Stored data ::
+ + + + +
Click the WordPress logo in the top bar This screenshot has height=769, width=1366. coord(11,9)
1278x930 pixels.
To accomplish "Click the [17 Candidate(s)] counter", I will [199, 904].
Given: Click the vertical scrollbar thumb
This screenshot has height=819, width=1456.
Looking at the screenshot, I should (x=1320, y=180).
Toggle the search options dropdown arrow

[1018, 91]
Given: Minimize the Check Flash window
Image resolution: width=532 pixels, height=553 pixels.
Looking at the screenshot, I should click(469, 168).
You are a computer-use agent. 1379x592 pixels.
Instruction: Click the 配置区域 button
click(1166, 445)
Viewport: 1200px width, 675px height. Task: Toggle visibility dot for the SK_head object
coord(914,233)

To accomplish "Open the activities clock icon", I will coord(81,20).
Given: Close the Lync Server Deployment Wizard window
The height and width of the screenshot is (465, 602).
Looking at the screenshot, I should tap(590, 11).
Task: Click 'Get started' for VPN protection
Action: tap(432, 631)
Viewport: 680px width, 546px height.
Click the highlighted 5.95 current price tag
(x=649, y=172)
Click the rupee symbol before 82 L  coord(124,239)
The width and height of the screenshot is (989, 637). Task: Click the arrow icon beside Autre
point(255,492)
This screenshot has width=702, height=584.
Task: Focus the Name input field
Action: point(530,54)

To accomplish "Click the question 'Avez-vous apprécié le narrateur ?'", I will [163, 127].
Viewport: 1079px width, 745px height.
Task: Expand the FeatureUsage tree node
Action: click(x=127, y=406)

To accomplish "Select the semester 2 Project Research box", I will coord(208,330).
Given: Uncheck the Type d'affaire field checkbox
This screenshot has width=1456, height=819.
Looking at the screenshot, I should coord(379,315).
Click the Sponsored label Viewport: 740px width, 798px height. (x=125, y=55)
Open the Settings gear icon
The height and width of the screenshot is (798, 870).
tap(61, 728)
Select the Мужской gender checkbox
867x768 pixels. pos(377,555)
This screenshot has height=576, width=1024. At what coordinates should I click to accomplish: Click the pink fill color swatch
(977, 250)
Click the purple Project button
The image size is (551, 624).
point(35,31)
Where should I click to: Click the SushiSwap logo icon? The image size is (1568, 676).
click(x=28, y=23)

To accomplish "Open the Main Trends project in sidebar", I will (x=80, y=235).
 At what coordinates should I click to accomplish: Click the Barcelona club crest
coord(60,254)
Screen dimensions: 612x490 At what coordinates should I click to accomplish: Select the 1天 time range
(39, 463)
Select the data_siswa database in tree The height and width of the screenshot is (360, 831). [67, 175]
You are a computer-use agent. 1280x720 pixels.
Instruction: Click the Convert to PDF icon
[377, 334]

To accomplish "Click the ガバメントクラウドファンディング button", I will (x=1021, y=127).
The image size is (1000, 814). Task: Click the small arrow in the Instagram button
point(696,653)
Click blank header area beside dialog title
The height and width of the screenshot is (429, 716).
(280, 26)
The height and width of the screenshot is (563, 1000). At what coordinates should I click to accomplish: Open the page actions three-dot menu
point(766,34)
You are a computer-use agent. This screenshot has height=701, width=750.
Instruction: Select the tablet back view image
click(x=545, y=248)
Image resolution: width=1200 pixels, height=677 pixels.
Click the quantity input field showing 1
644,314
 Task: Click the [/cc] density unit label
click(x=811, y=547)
+ + + + +
Identify the lines in the entries that hold "agent" and return each one.

You are a computer-use agent. 1379x592 pixels.
You are a computer-use agent. 1280x720 pixels.
You are a computer-use agent. This screenshot has height=701, width=750.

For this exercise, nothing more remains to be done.